> _STATED EXERCISE_
Please render the lines below as a JSON list of strings, one string per line with blank lines omitted, starting at the first line and ending at the line that contains "(x=248, y=717)".

> _SUPPLIED RECORDS_
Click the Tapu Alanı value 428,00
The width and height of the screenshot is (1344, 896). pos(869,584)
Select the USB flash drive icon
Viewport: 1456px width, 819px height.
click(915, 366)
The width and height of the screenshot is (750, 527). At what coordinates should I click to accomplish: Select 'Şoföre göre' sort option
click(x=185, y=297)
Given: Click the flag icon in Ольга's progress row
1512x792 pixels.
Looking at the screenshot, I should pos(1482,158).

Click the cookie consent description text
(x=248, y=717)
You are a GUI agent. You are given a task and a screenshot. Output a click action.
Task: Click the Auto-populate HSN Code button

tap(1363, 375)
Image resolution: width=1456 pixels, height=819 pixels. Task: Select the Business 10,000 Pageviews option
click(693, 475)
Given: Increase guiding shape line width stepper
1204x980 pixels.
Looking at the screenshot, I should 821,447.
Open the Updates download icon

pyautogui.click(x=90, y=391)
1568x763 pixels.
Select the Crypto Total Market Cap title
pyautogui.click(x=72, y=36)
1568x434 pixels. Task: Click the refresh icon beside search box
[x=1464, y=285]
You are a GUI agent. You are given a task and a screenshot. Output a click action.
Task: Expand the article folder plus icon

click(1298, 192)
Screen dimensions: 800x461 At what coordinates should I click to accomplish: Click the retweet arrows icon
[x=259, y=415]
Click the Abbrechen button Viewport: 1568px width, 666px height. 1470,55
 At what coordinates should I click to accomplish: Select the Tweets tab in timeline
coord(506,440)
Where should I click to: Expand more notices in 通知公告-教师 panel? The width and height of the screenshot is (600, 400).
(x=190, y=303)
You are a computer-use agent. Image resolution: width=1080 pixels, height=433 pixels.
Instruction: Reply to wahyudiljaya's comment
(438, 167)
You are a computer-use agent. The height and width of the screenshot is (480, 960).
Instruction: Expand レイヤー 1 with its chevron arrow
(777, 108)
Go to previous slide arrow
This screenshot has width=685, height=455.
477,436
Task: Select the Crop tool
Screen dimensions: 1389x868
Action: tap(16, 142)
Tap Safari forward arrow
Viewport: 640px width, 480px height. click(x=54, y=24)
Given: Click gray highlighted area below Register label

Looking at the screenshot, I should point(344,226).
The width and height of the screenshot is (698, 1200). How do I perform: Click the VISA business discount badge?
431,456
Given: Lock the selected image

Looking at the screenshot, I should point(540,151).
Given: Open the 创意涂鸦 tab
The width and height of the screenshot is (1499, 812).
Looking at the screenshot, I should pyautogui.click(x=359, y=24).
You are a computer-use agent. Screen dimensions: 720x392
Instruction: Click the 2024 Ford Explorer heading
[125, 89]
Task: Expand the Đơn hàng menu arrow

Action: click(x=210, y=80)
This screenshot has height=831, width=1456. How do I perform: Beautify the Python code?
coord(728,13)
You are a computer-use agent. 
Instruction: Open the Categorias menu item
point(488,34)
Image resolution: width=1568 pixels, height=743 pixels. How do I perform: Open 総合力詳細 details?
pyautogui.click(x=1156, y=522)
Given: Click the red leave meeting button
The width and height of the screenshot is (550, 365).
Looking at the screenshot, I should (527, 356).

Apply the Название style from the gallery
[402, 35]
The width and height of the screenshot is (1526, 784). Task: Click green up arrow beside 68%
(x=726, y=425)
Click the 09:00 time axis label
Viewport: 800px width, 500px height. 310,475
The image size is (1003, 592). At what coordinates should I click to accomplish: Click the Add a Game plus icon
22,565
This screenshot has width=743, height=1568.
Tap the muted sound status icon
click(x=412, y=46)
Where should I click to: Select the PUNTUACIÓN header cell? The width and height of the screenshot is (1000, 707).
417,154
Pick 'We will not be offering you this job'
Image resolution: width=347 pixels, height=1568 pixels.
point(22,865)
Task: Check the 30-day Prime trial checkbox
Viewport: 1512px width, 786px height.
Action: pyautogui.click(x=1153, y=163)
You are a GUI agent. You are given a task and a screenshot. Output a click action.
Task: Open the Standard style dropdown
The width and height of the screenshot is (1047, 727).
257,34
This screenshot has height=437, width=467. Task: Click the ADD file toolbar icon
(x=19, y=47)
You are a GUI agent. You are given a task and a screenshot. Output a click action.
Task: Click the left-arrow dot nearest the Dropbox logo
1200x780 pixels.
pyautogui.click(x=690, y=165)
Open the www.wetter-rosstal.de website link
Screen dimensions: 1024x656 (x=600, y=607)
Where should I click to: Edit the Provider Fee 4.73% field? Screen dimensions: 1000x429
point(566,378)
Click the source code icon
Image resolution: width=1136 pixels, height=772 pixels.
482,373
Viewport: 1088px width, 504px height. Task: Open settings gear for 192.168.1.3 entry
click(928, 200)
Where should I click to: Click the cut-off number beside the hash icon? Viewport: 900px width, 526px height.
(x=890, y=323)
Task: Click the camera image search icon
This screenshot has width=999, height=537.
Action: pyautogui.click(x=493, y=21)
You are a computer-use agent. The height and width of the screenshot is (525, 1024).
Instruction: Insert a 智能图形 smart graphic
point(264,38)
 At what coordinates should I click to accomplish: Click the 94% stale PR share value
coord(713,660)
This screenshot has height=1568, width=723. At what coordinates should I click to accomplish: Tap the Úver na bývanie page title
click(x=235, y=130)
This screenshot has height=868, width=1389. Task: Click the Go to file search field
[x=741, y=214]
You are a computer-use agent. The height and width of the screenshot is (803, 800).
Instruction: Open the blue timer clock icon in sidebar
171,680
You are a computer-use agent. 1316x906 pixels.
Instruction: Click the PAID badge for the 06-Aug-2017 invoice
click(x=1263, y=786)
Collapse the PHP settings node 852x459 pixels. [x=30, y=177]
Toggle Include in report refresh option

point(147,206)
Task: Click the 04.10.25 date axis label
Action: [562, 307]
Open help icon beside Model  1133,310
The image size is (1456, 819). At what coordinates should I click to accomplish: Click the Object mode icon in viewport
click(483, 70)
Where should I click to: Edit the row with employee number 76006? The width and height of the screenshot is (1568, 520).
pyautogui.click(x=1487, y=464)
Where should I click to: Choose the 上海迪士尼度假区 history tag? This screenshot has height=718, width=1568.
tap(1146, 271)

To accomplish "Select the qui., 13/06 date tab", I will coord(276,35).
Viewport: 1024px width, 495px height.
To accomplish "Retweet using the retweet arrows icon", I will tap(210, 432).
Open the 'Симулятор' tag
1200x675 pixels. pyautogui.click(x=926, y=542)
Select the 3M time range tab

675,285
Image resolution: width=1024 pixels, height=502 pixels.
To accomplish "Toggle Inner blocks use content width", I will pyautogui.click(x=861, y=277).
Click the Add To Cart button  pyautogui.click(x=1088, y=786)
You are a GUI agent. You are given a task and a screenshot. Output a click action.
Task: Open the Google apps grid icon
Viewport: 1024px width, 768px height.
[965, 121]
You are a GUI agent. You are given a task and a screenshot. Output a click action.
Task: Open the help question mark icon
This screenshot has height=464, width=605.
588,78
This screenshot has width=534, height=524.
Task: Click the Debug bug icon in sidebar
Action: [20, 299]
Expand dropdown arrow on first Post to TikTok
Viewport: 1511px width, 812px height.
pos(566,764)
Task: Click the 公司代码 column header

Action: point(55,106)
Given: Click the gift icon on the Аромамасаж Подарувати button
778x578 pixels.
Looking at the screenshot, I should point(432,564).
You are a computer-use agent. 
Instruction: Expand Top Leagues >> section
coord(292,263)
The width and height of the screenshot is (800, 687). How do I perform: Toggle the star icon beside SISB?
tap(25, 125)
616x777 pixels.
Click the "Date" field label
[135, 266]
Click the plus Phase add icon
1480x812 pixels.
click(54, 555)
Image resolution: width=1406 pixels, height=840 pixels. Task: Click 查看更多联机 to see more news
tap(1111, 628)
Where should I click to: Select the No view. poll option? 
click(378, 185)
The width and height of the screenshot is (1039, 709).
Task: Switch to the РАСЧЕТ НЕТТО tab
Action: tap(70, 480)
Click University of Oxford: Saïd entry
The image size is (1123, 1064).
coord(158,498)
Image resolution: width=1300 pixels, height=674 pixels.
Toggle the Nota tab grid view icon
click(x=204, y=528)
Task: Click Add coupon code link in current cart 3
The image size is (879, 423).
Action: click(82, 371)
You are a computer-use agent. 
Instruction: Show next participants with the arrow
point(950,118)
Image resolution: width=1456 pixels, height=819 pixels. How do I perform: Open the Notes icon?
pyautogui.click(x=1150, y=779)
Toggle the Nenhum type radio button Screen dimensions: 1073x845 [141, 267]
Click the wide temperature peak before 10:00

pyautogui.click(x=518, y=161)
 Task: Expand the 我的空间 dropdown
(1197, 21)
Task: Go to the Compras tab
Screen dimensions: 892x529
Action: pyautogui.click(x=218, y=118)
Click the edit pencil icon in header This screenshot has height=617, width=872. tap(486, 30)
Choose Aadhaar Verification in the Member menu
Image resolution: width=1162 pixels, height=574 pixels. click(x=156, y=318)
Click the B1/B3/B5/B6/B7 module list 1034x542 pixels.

> _SOLUTION TO THIS EXERCISE_
[
  "Click the Tapu Alanı value 428,00",
  "The width and height of the screenshot is (1344, 896). pos(869,584)",
  "Select the USB flash drive icon",
  "Viewport: 1456px width, 819px height.",
  "click(915, 366)",
  "The width and height of the screenshot is (750, 527). At what coordinates should I click to accomplish: Select 'Şoföre göre' sort option",
  "click(x=185, y=297)",
  "Given: Click the flag icon in Ольга's progress row",
  "1512x792 pixels.",
  "Looking at the screenshot, I should pos(1482,158).",
  "Click the cookie consent description text",
  "(x=248, y=717)"
]